Is Jordan normal form of a matrix unique?

Question

I am having doubt in matrix with repeated eigen values. For example a matrix A with eigen values $2,2,3$. What will be its Jordan form representation ? We can take A to be $\begin{bmatrix}2&4&5 \\ 0&2&1 \\ 0&0&3 \end{bmatrix}.$

Answer 1

A Jordan canonical form is unique up to order of permutation.

For example the matrix $$\begin{pmatrix} 4&1&2\\0&4&3\\0&0&0\end{pmatrix}$$ is upper triangle (and it's Jordan blocks are $\color{blue}0$ of size $1$ and $\color{green}4$ of size $2$)

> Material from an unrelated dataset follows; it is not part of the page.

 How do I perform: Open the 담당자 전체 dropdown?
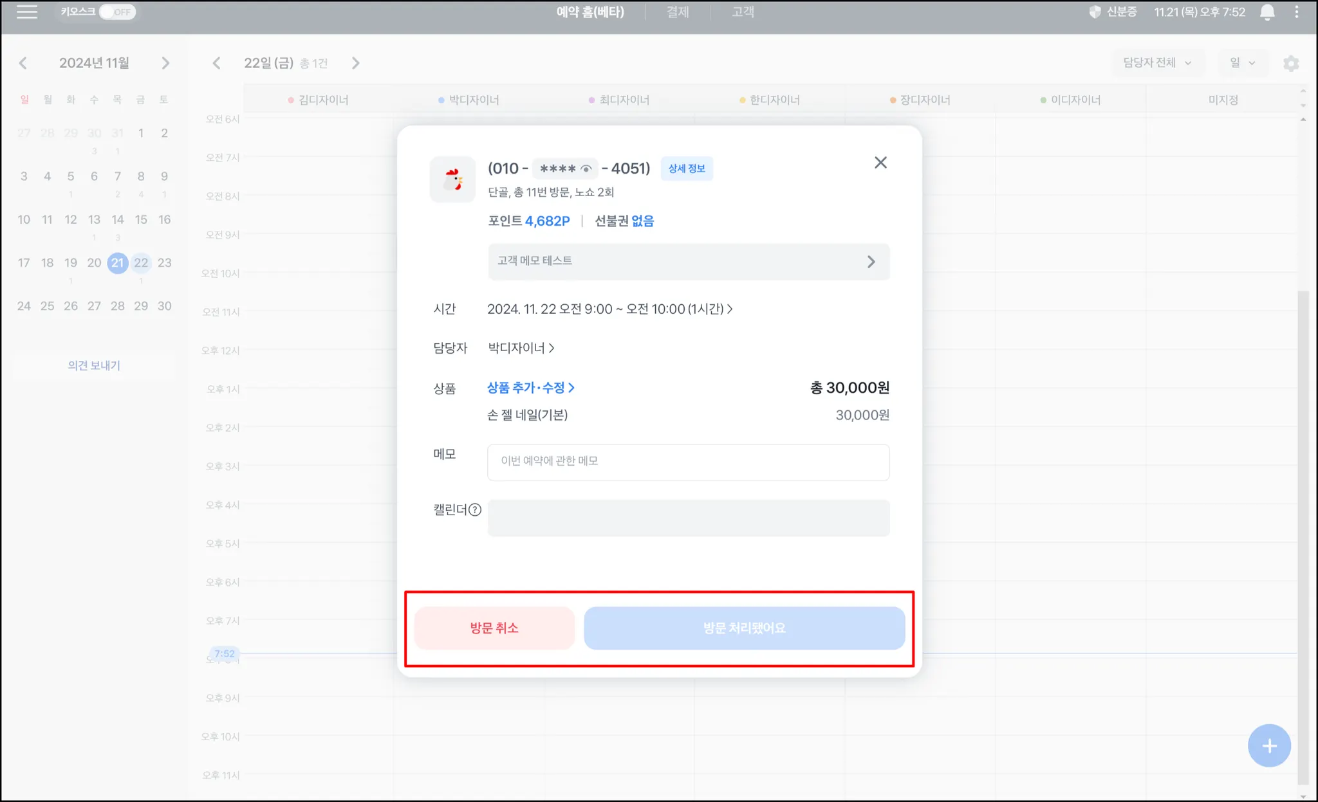pyautogui.click(x=1157, y=63)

The matrix's Jordan form(s) are $\begin{pmatrix} \color{green}4&\color{green}1&0\\\color{green}0&\color{green}4&0\\0&0&\color{blue}0\end{pmatrix}$ and $\begin{pmatrix} \color{blue}0&0&0\\0&\color{green}4&\color{green}1\\0&\color{green}0&\color{green}4\end{pmatrix}$

As you can see, there are two blocks; it's just the order of which the blocks exist in the diagonal are different, we say they have the same Jordan form.

Answer 2

You may always by a change of basis reduce into blocks, i.e. $\begin{bmatrix}2&4&5 \\ 0&2&1 \\ 0&0&3 \end{bmatrix}$ becomes: $\begin{bmatrix}2&4&0 \\ 0&2&0 \\ 0&0&3 \end{bmatrix}$. The number 4, however, is part of the block with identical diagonal elements and can not be eliminated. You may, again by change of basis, transform to any non-zero number you want, so typically you choose 1. You then have $\begin{bmatrix}2&1&0 \\ 0&2&0 \\ 0&0&3 \end{bmatrix}$ which is what is called the Jordan normal form for your given matrix. Up to permutations of blocks it is unique.